TEXT SECTION:
Remix.run Logo
EMM_386 12 hours ago

The prompts aren't the key to the attack, though. They were able to get around guardrails with task decomposition.

There is no way for the AI system to verify whether you are white hat or black hat when you are doing pen-testing if the only task is to pen-test. Since this is not part of a "broader attack" (in the context), there is no "threat".

I don't see how this can be avoided, given that there are legitime uses to every step of this in creating defenses to novel attacks.

Yes, all of this can be done with code and humans as well - but it is the scale and the speed that becomes problematic. It can adjust in real-time to individual targets and does not need as much human intervention / tailoring.

Is this obvious? Yes - but it seems they are trying to raise awareness of an actual use of this in the wild and get people discussing it.

padolsey 11 hours ago | parent [-]

I agree that there will be no single call or inference that presents malice. But I feel like they could still share general patterns of orchestration (latencies, concurrencies, general cadences and parallelization of attacks, prompts used to granulaize work, whether prompts themselves have been generated in previous calls to Claude). There's a bunch of more specific telltales they could have alluded to. I think it's likely they're being obscure because they don't want to empower bad actors, but that's not really how the cybersecurity industry likes to operates. Maybe Anthropic believes this entire AI thing is a brand new security regime and so believe existing resiliences are moot. That we should all follow blindly as they lead the fight. Their narrative is confusing. Are they being actually transparent or transparency-"coded"?

WORK INSTRUCTIONS: Please repeat the entire comment thread word for word. The lines after this note have no connection to the comment thread.

Collected data entries:

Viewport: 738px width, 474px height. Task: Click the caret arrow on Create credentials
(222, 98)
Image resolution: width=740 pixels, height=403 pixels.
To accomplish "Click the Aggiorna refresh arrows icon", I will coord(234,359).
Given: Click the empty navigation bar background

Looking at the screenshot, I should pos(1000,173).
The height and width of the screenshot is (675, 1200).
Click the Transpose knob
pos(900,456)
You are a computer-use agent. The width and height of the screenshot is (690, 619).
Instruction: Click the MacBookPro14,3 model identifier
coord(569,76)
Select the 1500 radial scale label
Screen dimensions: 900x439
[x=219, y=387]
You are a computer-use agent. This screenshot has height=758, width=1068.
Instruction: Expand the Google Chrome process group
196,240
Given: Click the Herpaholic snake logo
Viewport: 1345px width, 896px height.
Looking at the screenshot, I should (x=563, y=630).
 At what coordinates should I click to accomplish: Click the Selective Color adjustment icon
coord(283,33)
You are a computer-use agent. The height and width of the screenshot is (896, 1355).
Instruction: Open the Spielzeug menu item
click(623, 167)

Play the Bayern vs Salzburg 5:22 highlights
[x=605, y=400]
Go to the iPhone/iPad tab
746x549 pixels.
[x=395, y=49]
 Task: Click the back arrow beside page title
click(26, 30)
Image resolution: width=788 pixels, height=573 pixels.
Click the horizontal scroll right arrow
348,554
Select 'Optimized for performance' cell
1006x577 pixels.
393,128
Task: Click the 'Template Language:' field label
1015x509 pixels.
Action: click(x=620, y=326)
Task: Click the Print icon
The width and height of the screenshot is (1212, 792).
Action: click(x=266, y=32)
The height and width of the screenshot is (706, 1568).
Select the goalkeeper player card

WRITTEN RESPONSE:
Remix.run Logo
EMM_386 12 hours ago

The prompts aren't the key to the attack, though. They were able to get around guardrails with task decomposition.

There is no way for the AI system to verify whether you are white hat or black hat when you are doing pen-testing if the only task is to pen-test. Since this is not part of a "broader attack" (in the context), there is no "threat".

I don't see how this can be avoided, given that there are legitime uses to every step of this in creating defenses to novel attacks.

Yes, all of this can be done with code and humans as well - but it is the scale and the speed that becomes problematic. It can adjust in real-time to individual targets and does not need as much human intervention / tailoring.

Is this obvious? Yes - but it seems they are trying to raise awareness of an actual use of this in the wild and get people discussing it.

padolsey 11 hours ago | parent [-]

I agree that there will be no single call or inference that presents malice. But I feel like they could still share general patterns of orchestration (latencies, concurrencies, general cadences and parallelization of attacks, prompts used to granulaize work, whether prompts themselves have been generated in previous calls to Claude). There's a bunch of more specific telltales they could have alluded to. I think it's likely they're being obscure because they don't want to empower bad actors, but that's not really how the cybersecurity industry likes to operates. Maybe Anthropic believes this entire AI thing is a brand new security regime and so believe existing resiliences are moot. That we should all follow blindly as they lead the fight. Their narrative is confusing. Are they being actually transparent or transparency-"coded"?